Merging CSV files in command line

Merging CSV files from the command line is a practical skill that can streamline your data processing tasks, especially when dealing with multiple datasets. Here’s a guide on how to do it using various command-line tools.

Using the cat Command in Unix-based Systems

This command concatenates file1.csv and file2.csv into a new file called merged.csv:

cat file1.csv file2.csv > merged.csv

If you have headers in the files and you want to remove repeated headers from subsequent files, use:

cat file1.csv > merged.csv && tail -n +2 file2.csv >> merged.csv

This command ensures that the header from file1.csv is kept, but it skips the header from file2.csv.

Using awk for More Control

awk is a powerful text-processing tool, which is handy for merging files while removing duplicate headers.

awk 'FNR==1 && NR!=1{next;}{print}' *.csv > merged.csv

This command tells awk to skip the first row of each file except the first one processed (FNR is the record number of the current file, NR is the total record number).

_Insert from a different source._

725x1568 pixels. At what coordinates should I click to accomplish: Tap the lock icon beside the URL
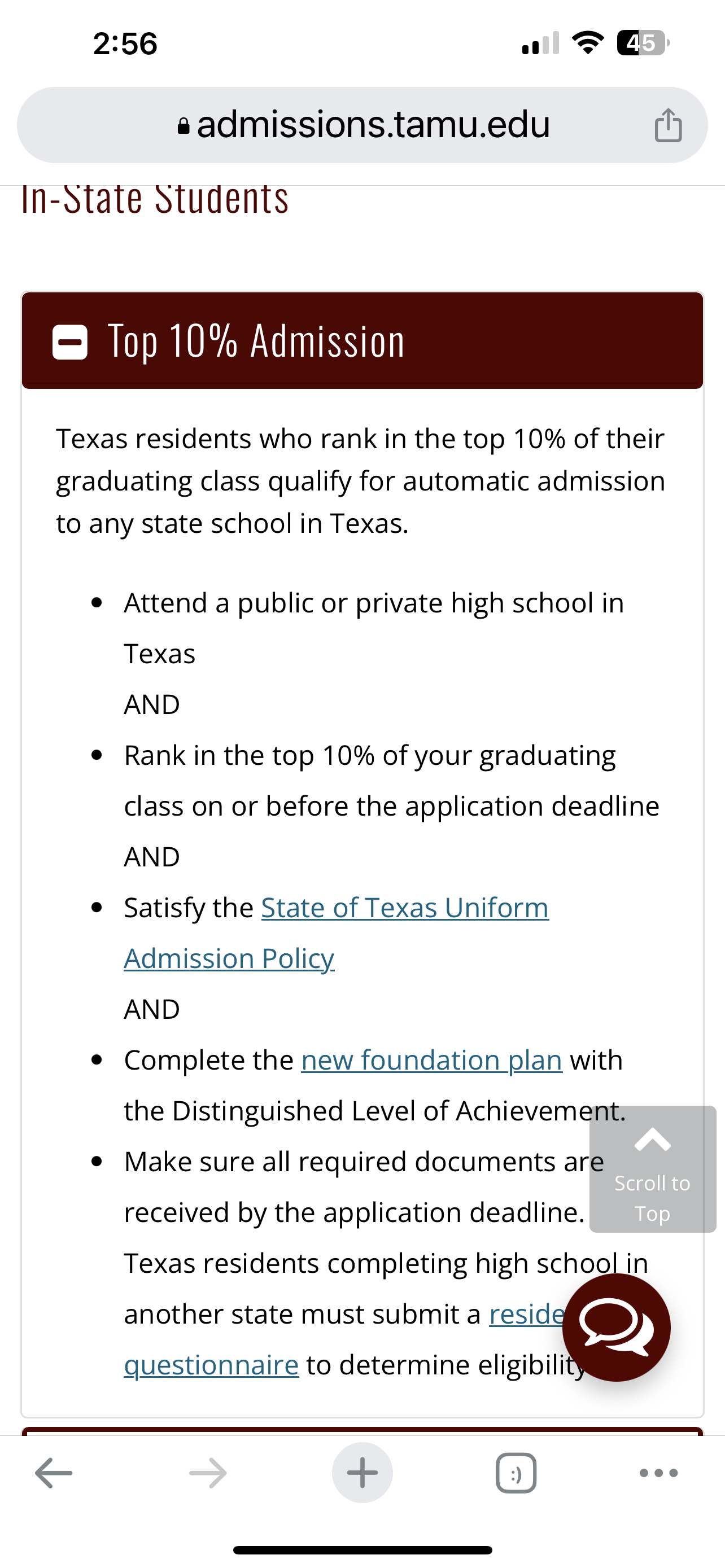[x=184, y=126]
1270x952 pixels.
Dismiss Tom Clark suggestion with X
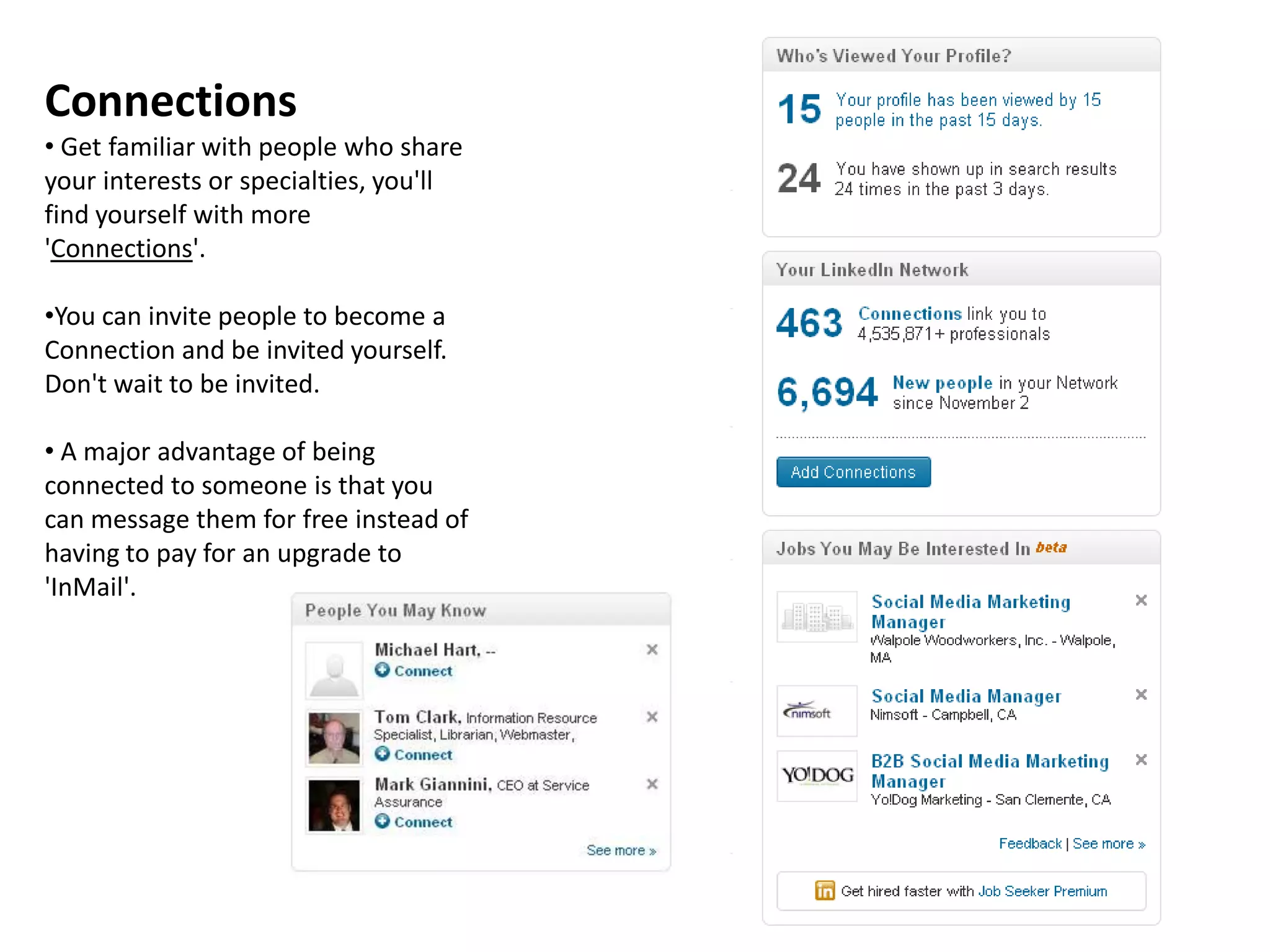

It merges all CSV files in the directory into merged.csv.

Using csvkit for Robust CSV Manipulations

csvkit is a suite of utilities specifically designed for converting and manipulating CSV files.

Install csvkit if you haven’t already:

pip install csvkit

Use csvstack to merge files:

csvstack file1.csv file2.csv > merged.csv

csvstack handles columns and headers intelligently, stacking rows from multiple files.

Using PowerShell in Windows

For those on Windows, PowerShell provides a method to merge CSV files similar to Unix commands.

Get-Content file1.csv, file2.csv | Select-Object -Unique > merged.csv

This command concatenates file1.csv and file2.csv, and redirects the output to merged.csv.

Using command line tools to merge CSV files is efficient and can be adapted to various needs, from simple concatenations to handling large datasets with specific merging rules.